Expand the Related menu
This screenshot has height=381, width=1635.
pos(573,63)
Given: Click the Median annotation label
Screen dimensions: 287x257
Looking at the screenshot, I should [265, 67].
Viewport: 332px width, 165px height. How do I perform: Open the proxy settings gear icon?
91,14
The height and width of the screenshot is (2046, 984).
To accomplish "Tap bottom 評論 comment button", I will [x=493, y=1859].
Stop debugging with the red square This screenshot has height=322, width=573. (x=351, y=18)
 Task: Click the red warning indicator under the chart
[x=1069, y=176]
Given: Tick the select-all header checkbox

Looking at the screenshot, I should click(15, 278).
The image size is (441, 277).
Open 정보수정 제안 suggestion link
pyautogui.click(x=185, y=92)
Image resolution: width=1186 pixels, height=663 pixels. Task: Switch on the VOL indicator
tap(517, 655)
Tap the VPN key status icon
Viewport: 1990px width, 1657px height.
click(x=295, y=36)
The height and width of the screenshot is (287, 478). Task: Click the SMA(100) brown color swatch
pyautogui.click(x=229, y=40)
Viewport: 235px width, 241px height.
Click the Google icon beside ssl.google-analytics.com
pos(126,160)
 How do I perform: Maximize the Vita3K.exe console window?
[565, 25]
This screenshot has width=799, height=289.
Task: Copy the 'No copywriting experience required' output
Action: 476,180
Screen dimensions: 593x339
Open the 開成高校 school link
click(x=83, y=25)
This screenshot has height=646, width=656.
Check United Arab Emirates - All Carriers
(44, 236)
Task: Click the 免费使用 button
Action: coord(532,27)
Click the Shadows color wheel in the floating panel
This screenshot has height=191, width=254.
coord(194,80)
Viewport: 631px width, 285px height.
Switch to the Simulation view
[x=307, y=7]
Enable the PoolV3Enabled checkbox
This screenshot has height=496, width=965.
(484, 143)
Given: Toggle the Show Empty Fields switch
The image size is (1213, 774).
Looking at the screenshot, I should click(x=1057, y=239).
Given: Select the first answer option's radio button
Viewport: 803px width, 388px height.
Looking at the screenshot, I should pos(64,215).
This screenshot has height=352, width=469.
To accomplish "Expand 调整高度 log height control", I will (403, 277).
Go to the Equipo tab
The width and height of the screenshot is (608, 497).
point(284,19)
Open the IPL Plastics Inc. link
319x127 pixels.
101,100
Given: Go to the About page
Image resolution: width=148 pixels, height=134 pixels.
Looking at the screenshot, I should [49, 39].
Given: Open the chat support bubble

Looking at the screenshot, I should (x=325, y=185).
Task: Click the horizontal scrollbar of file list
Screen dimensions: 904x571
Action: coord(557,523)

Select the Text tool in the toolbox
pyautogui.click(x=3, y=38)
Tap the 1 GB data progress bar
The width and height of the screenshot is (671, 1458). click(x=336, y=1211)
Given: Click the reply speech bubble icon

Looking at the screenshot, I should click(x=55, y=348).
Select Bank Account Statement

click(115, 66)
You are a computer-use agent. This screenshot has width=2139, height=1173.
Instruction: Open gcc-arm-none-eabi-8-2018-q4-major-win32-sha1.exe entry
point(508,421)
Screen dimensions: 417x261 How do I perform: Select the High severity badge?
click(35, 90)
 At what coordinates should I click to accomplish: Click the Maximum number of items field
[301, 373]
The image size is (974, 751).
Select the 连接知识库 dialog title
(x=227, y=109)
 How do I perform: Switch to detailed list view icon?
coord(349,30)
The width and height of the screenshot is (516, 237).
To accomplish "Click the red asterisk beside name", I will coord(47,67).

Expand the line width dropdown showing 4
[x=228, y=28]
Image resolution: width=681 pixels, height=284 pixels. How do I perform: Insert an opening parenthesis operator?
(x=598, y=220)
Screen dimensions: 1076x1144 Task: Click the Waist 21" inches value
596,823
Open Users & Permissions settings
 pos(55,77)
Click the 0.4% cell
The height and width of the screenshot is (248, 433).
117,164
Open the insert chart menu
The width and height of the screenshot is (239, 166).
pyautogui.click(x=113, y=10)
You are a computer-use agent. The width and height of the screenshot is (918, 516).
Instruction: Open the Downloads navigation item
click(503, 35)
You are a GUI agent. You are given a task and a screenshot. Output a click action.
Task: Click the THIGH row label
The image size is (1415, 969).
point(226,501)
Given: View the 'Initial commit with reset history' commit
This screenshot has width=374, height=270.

-.-.-

__Activity__
Please copy the data in full, character for character.

__Answer box__
Expand the Related menu
This screenshot has height=381, width=1635.
pos(573,63)
Given: Click the Median annotation label
Screen dimensions: 287x257
Looking at the screenshot, I should [265, 67].
Viewport: 332px width, 165px height. How do I perform: Open the proxy settings gear icon?
91,14
The height and width of the screenshot is (2046, 984).
To accomplish "Tap bottom 評論 comment button", I will [x=493, y=1859].
Stop debugging with the red square This screenshot has height=322, width=573. (x=351, y=18)
 Task: Click the red warning indicator under the chart
[x=1069, y=176]
Given: Tick the select-all header checkbox

Looking at the screenshot, I should click(15, 278).
The image size is (441, 277).
Open 정보수정 제안 suggestion link
pyautogui.click(x=185, y=92)
Image resolution: width=1186 pixels, height=663 pixels. Task: Switch on the VOL indicator
tap(517, 655)
Tap the VPN key status icon
Viewport: 1990px width, 1657px height.
click(x=295, y=36)
The height and width of the screenshot is (287, 478). Task: Click the SMA(100) brown color swatch
pyautogui.click(x=229, y=40)
Viewport: 235px width, 241px height.
Click the Google icon beside ssl.google-analytics.com
pos(126,160)
 How do I perform: Maximize the Vita3K.exe console window?
[565, 25]
This screenshot has width=799, height=289.
Task: Copy the 'No copywriting experience required' output
Action: 476,180
Screen dimensions: 593x339
Open the 開成高校 school link
click(x=83, y=25)
This screenshot has height=646, width=656.
Check United Arab Emirates - All Carriers
(44, 236)
Task: Click the 免费使用 button
Action: coord(532,27)
Click the Shadows color wheel in the floating panel
This screenshot has height=191, width=254.
coord(194,80)
Viewport: 631px width, 285px height.
Switch to the Simulation view
[x=307, y=7]
Enable the PoolV3Enabled checkbox
This screenshot has height=496, width=965.
(484, 143)
Given: Toggle the Show Empty Fields switch
The image size is (1213, 774).
Looking at the screenshot, I should click(x=1057, y=239).
Given: Select the first answer option's radio button
Viewport: 803px width, 388px height.
Looking at the screenshot, I should pos(64,215).
This screenshot has height=352, width=469.
To accomplish "Expand 调整高度 log height control", I will (403, 277).
Go to the Equipo tab
The width and height of the screenshot is (608, 497).
point(284,19)
Open the IPL Plastics Inc. link
319x127 pixels.
101,100
Given: Go to the About page
Image resolution: width=148 pixels, height=134 pixels.
Looking at the screenshot, I should [49, 39].
Given: Open the chat support bubble

Looking at the screenshot, I should (x=325, y=185).
Task: Click the horizontal scrollbar of file list
Screen dimensions: 904x571
Action: coord(557,523)

Select the Text tool in the toolbox
pyautogui.click(x=3, y=38)
Tap the 1 GB data progress bar
The width and height of the screenshot is (671, 1458). click(x=336, y=1211)
Given: Click the reply speech bubble icon

Looking at the screenshot, I should click(x=55, y=348).
Select Bank Account Statement

click(115, 66)
You are a computer-use agent. This screenshot has width=2139, height=1173.
Instruction: Open gcc-arm-none-eabi-8-2018-q4-major-win32-sha1.exe entry
point(508,421)
Screen dimensions: 417x261 How do I perform: Select the High severity badge?
click(35, 90)
 At what coordinates should I click to accomplish: Click the Maximum number of items field
[301, 373]
The image size is (974, 751).
Select the 连接知识库 dialog title
(x=227, y=109)
 How do I perform: Switch to detailed list view icon?
coord(349,30)
The width and height of the screenshot is (516, 237).
To accomplish "Click the red asterisk beside name", I will coord(47,67).

Expand the line width dropdown showing 4
[x=228, y=28]
Image resolution: width=681 pixels, height=284 pixels. How do I perform: Insert an opening parenthesis operator?
(x=598, y=220)
Screen dimensions: 1076x1144 Task: Click the Waist 21" inches value
596,823
Open Users & Permissions settings
 pos(55,77)
Click the 0.4% cell
The height and width of the screenshot is (248, 433).
117,164
Open the insert chart menu
The width and height of the screenshot is (239, 166).
pyautogui.click(x=113, y=10)
You are a computer-use agent. The width and height of the screenshot is (918, 516).
Instruction: Open the Downloads navigation item
click(503, 35)
You are a GUI agent. You are given a task and a screenshot. Output a click action.
Task: Click the THIGH row label
The image size is (1415, 969).
point(226,501)
Given: View the 'Initial commit with reset history' commit
This screenshot has width=374, height=270.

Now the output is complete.